Nerve transfer surgery remained cost-effective across the ranges of surgical cost (threshold of cost-effectiveness: $39,252.03), probability of good surgical outcome, and probability of spontaneous recovery.

The approximate cost of a nerve transfer procedure in this study was $5,066.19.

Cho et al., 2010; approximate success rate of median nerve transfer (73%) based on retrospective data.

Mackinnon et al., 2005; approximate success rate of Oberlin procedure based on a meta-analysis.

Nath et al., 2006; approximate success rate of median nerve transfer.

Mackinnon et al., 2005; approximate success rate of double fascicular transfer based on a meta-analysis.

Two-Way Sensitivity Analysis

Two-way sensitivity analysis (Fig. 3) illustrated the most cost-effective strategy, with surgical costs ranging from $5066.19 to $50,000 and probability of good surgical outcome ranging from 50% to 100%. For the surgical treatment to be the more cost-effective strategy at the WTP cutoff, the cost of surgery must not exceed $18,851.08 where success of achieving MRC Grade 4–5 is 50%. Moreover, surgical intervention can remain cost-effective for up to $50,000 when surgical success rate is 85% or greater. When accounting for possible income gained with improved elbow function, nerve transfer surgery was found to be cost saving, yielding an ICER within a WTP less than $50,000/QALY gained across the entire range of probability of good outcome from 50% to 100% and surgical cost ranging from $5066.19 to $50,000. Even our most conservative parameters in which probability of surgical success was 50% and cost of surgery was $50,000 yielded an ICER of $18,828.06/QALY, demonstrating cost-effectiveness.

FIG. 3.
FIG. 3.

Two-way sensitivity analysis for the base-case scenario of nerve transfer procedures in brachial plexus injury. The x-axis illustrates the range of probability of good outcome (MRC Grade 4–5), while the y-axis illustrates the range of cost of surgery from $5066.19 to $50,000. The red and blue areas indicate where nonsurgical management or surgical treatment, respectively, is the most cost-effective strategy. The boundary line between the red and blue areas represents the WTP cutoff of $50,000/QALY, and theoretically represents where nonsurgical management and surgical treatment are both equally cost-effective. This 2-way sensitivity analysis did not account for the indirect cost due to loss of income over lifetime due to impaired elbow function. When accounting for income gained with improved elbow function, nerve transfer surgery is always cost-effective across the range of probability of good outcome and surgery cost represented in this plot.

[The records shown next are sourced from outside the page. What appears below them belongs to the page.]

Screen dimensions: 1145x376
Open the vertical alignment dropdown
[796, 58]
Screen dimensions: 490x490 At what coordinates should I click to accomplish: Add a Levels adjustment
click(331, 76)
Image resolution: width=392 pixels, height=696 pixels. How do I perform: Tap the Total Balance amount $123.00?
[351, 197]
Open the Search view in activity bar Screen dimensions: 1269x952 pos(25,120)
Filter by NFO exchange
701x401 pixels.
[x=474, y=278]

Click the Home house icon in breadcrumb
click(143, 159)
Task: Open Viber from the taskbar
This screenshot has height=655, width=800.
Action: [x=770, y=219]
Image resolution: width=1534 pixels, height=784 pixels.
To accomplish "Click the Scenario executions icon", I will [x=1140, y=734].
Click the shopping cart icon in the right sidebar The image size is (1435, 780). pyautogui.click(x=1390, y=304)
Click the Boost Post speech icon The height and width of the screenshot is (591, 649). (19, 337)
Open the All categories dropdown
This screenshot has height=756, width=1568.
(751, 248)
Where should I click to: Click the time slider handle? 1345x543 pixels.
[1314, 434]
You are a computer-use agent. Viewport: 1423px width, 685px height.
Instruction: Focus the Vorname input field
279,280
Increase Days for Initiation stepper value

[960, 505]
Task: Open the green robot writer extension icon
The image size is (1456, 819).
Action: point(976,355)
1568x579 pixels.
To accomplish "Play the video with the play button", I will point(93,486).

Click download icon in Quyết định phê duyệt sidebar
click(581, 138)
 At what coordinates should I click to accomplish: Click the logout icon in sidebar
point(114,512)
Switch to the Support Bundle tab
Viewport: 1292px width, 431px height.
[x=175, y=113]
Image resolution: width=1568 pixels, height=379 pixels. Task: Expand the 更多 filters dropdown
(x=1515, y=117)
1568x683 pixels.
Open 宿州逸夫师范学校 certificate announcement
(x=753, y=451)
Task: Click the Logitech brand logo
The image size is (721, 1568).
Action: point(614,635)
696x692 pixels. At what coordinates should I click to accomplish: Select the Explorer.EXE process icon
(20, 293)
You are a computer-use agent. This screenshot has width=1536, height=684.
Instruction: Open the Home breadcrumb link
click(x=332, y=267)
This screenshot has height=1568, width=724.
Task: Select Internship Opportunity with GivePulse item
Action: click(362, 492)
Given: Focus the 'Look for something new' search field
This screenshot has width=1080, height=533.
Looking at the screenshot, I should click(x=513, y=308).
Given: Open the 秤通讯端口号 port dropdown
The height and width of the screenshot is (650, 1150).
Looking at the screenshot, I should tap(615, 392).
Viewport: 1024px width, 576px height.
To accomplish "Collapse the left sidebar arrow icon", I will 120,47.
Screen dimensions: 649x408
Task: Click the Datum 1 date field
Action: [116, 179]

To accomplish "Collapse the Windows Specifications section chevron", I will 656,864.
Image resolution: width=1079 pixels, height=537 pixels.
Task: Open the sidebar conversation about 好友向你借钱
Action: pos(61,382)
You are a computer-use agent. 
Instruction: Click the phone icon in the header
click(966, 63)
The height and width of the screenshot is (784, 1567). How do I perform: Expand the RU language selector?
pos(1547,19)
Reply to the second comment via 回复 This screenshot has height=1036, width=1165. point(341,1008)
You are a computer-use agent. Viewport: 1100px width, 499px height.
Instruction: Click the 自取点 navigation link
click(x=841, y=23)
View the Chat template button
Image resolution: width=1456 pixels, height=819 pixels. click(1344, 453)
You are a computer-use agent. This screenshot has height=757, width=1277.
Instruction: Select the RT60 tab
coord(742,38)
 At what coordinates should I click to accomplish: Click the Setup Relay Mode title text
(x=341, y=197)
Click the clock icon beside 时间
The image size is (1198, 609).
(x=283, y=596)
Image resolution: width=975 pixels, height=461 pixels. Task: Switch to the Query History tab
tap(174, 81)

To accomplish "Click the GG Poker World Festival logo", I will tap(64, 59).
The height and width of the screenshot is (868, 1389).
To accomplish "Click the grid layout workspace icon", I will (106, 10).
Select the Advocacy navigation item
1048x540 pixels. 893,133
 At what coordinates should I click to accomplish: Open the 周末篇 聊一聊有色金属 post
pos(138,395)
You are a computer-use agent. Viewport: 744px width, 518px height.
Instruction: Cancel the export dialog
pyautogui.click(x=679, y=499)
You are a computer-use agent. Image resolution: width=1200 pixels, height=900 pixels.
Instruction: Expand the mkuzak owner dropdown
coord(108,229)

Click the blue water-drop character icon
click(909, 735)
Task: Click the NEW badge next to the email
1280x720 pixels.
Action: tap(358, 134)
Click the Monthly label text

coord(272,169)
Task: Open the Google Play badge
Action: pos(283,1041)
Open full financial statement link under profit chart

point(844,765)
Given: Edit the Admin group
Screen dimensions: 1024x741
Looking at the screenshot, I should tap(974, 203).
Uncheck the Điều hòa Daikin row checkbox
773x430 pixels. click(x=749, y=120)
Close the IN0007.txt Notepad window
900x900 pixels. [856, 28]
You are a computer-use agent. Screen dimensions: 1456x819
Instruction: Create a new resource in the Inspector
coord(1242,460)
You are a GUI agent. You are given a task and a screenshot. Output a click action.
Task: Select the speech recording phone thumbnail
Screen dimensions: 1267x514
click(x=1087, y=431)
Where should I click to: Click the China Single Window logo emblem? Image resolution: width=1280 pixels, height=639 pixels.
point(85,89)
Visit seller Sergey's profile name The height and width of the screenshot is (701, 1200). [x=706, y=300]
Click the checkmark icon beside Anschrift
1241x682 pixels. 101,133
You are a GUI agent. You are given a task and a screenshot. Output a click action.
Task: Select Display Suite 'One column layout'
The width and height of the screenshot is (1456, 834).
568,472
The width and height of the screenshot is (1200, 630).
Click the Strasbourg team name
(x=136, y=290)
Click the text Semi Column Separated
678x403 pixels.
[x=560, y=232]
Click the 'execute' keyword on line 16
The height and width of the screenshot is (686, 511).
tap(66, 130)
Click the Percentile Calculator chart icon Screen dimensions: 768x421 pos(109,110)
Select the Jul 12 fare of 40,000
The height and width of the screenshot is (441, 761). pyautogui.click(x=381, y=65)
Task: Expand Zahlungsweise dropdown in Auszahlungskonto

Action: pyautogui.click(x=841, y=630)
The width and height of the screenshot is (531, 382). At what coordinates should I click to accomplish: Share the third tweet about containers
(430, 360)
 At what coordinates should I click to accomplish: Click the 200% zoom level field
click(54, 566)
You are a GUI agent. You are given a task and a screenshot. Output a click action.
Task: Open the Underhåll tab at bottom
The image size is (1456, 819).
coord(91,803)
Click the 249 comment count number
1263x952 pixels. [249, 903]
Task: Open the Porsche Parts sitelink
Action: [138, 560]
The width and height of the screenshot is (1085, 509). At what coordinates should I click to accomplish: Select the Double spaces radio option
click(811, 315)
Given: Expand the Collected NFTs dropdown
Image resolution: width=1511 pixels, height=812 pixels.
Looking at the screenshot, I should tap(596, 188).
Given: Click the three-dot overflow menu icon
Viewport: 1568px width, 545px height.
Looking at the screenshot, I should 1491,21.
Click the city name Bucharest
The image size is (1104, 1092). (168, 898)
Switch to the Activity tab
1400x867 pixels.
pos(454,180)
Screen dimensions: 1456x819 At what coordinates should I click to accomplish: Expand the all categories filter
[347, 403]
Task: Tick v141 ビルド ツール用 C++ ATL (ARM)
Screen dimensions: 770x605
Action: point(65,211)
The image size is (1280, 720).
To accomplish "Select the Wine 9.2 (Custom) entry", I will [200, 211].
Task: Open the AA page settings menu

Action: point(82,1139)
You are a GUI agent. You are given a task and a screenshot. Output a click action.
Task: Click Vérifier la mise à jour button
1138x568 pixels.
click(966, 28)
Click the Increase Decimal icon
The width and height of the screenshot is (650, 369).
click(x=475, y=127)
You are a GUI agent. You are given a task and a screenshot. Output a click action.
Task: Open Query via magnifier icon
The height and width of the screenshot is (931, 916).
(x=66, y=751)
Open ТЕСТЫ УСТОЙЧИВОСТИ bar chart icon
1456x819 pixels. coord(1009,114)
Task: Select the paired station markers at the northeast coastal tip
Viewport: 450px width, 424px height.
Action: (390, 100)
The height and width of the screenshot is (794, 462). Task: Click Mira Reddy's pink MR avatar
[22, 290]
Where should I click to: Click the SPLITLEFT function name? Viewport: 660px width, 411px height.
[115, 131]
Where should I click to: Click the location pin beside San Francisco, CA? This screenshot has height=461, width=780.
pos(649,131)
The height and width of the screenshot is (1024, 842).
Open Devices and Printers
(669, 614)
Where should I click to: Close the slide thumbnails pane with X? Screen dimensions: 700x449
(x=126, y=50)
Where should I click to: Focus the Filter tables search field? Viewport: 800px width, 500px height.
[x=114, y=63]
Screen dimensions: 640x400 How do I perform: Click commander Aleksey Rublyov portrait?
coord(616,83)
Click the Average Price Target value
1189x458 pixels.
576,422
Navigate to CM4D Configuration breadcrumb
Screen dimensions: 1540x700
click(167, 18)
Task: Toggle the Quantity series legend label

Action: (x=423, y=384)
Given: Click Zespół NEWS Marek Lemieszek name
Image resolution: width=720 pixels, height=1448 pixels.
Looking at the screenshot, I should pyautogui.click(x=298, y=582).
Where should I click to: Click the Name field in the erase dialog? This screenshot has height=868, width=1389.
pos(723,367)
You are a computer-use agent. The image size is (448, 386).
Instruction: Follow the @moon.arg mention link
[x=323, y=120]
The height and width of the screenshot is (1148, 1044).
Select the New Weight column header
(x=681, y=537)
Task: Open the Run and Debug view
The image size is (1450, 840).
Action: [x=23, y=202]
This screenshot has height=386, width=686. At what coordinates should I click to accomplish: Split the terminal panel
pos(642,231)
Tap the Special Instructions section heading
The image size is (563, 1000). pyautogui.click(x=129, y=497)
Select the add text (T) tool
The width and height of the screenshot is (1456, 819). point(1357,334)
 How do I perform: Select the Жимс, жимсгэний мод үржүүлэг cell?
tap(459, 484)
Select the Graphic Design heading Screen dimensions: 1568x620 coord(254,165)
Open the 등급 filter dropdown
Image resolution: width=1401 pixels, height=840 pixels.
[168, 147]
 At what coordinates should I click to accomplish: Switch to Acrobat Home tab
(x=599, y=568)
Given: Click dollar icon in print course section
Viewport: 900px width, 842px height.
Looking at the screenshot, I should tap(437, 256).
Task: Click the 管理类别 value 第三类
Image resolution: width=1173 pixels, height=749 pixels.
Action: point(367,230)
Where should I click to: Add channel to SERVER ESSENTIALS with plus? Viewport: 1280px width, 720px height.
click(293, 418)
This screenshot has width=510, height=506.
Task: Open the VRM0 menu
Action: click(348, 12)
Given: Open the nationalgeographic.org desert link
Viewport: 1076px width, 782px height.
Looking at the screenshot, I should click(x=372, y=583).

Probabilistic Sensitivity Analysis

Monte Carlo probabilistic sensitivity analysis of 100,000 iterations, with surgical success and spontaneous recovery probabilities, QALYs, potential income lost due to disability, and cost of surgery modeled as distributions to account for variations, showed that surgical intervention is more cost-effective than nonsurgical management in 76% of cases at the WTP cutoff (Fig. 4).

FIG. 4.
FIG. 4.

Cost-effectiveness acceptability curve demonstrating that as WTP increases, surgical management continues to dominate as the cost-effective strategy for 76% of probabilistic iterations.

Discussion

Quantification of outcomes is a cornerstone of evidence-based medicine. Surgical interventions are increasingly scrutinized, and outcome measurements are constantly being refined. The ultimate outcome of interest for patients is QOL, and, in our progressively cost-conscious health care system/society, it is imperative to identify treatments that are cost-effective in improving QOL.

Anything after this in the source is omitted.